El único movimiento virtuoso en esos últimos años se inició en la Academia de Guerra en la segunda mitad de los 80 y floreció con los generales más jóvenes, que, premunidos de postgrados y estudios de cuarto nivel, comenzaron a visualizar la nueva era. El símbolo de ese proceso fue el general Juan Emilio Cheyre, que en el 2003 cerró el compromiso de la institución con el golpe de 1973. 
Lo que ha venido después ha sido discreto y silencioso, pero ya el 2007 el estudio de marcas BAV −realizado por la consultora The Lab Y&R− situaba al Ejército sobre los 70 puntos de reputación (sobre un total de 100) y el de este año lo ubica en el sexto lugar entre las instituciones. Una posición que no era posible imaginar al inicio de la transición. 

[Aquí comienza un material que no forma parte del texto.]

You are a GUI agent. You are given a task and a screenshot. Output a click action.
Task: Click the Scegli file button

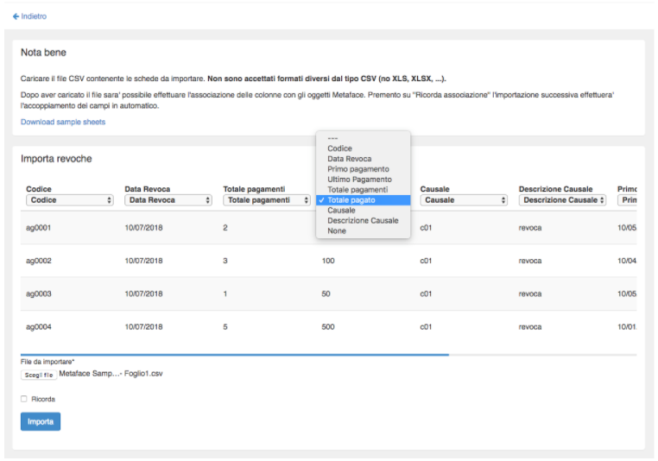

Al acercarse el Bicentenario, el Ejército chileno atraviesa por uno de los momentos más despolitizados de su historia, lo que sí es una paradoja después de un compromiso tan intenso como el que tuvo hasta los 90. Sería ingenuo suponer que sus mandos carecen de opinión, y es un hecho que muchos de ellos continúan cooptados por la derecha. Pero el doble sentimiento de que no han sido desdeñados por los gobiernos recientes, y que han alcanzado una posición profesional de privilegio en la región, los vuelve naturalmente más escépticos respecto del carnaval de la política cotidiana.